= Beginning of Section =

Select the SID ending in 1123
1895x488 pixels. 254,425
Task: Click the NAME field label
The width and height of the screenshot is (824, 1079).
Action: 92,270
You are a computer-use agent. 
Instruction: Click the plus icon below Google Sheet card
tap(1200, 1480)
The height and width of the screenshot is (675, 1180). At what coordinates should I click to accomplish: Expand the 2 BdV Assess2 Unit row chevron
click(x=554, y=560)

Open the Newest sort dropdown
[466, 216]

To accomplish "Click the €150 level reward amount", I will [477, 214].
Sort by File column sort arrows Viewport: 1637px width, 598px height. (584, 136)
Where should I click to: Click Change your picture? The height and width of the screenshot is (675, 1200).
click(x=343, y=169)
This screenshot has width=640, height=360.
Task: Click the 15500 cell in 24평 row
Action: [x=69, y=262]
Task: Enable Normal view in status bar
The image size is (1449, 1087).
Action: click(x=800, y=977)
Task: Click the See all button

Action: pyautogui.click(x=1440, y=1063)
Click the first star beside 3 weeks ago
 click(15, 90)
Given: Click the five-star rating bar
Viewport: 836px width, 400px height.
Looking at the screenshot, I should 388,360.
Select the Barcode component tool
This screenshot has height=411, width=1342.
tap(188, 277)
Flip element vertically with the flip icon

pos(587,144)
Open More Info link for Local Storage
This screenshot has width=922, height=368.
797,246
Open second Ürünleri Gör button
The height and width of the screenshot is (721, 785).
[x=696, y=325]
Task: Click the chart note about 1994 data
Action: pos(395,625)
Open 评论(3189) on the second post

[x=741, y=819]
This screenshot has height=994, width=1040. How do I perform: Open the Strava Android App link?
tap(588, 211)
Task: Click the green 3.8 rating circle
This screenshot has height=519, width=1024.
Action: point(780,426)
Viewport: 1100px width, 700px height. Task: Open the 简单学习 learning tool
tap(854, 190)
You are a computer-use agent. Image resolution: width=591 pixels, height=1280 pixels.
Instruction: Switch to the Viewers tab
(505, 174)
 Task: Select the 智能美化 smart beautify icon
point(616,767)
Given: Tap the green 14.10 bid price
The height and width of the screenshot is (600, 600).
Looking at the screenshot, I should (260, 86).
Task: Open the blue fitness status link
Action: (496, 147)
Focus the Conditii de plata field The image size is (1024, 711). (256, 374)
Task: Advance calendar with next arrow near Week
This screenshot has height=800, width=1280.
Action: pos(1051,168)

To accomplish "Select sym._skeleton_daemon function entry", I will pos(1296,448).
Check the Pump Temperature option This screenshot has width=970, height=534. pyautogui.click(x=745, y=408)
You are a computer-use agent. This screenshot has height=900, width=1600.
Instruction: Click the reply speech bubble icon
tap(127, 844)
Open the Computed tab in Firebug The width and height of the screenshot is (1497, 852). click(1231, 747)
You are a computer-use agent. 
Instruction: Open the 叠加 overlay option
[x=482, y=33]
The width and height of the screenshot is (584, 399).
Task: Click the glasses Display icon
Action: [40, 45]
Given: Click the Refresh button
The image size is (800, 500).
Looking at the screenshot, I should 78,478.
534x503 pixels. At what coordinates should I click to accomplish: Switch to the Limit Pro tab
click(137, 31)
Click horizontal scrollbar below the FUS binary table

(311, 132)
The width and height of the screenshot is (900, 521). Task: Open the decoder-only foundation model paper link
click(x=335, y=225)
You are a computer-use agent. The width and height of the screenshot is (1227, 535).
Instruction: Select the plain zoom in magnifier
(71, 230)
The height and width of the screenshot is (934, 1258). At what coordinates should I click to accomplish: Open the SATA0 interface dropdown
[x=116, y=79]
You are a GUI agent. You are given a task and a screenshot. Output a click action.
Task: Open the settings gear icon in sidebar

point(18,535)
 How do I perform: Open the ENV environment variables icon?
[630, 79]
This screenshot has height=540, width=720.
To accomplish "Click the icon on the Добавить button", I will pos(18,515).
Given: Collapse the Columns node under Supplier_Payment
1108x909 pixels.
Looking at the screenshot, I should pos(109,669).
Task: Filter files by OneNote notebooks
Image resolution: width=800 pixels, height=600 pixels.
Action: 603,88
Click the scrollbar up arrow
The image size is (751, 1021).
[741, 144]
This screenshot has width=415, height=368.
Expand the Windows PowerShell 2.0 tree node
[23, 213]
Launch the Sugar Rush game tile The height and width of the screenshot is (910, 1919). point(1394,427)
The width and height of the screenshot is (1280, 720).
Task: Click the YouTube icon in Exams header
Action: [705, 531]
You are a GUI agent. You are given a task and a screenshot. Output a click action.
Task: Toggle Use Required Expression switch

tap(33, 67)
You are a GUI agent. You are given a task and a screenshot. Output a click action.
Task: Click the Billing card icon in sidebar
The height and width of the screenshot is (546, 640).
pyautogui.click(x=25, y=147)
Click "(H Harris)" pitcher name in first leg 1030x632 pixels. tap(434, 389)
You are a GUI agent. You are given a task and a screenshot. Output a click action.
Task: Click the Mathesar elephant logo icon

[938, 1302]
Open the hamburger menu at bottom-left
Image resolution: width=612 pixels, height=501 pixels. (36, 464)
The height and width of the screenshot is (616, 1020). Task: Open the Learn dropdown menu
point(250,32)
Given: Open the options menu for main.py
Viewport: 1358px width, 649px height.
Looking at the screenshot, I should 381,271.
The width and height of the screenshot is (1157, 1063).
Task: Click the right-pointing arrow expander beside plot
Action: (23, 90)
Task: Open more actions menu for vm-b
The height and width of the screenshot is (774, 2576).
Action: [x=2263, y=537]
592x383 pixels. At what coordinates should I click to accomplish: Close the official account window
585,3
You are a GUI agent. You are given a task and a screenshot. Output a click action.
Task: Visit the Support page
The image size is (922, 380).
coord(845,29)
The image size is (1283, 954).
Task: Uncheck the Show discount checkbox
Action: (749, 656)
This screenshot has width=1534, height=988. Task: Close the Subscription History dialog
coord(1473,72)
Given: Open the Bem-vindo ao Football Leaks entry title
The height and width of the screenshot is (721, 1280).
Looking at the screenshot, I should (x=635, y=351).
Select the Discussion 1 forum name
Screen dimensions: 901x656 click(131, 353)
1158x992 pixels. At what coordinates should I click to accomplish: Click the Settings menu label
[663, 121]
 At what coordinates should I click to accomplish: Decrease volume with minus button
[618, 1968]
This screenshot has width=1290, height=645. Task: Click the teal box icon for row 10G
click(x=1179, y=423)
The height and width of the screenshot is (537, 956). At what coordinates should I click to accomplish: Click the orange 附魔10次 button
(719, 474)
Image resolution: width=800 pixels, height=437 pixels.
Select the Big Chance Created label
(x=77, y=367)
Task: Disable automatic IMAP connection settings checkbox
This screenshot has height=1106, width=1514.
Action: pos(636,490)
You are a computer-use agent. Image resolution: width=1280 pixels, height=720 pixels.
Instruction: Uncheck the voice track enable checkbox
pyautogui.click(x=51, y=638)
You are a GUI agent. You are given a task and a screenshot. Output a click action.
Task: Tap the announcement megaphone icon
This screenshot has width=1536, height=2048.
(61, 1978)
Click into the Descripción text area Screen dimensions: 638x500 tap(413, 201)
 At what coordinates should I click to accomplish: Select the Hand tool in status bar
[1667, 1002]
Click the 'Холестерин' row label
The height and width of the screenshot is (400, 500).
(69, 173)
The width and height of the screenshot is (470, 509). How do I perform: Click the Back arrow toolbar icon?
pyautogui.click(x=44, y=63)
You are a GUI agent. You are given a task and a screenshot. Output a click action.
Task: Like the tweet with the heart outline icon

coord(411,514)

= End of Section =

In the listing above, transcribe exactly everything from the line containing "Select the Discussion 1 forum name" down to the line containing "You are a computer-use agent. Image resolution: width=1280", including both and nothing more.

Written answer:
Select the Discussion 1 forum name
Screen dimensions: 901x656 click(131, 353)
1158x992 pixels. At what coordinates should I click to accomplish: Click the Settings menu label
[663, 121]
 At what coordinates should I click to accomplish: Decrease volume with minus button
[618, 1968]
This screenshot has width=1290, height=645. Task: Click the teal box icon for row 10G
click(x=1179, y=423)
The height and width of the screenshot is (537, 956). At what coordinates should I click to accomplish: Click the orange 附魔10次 button
(719, 474)
Image resolution: width=800 pixels, height=437 pixels.
Select the Big Chance Created label
(x=77, y=367)
Task: Disable automatic IMAP connection settings checkbox
This screenshot has height=1106, width=1514.
Action: pos(636,490)
You are a computer-use agent. Image resolution: width=1280 pixels, height=720 pixels.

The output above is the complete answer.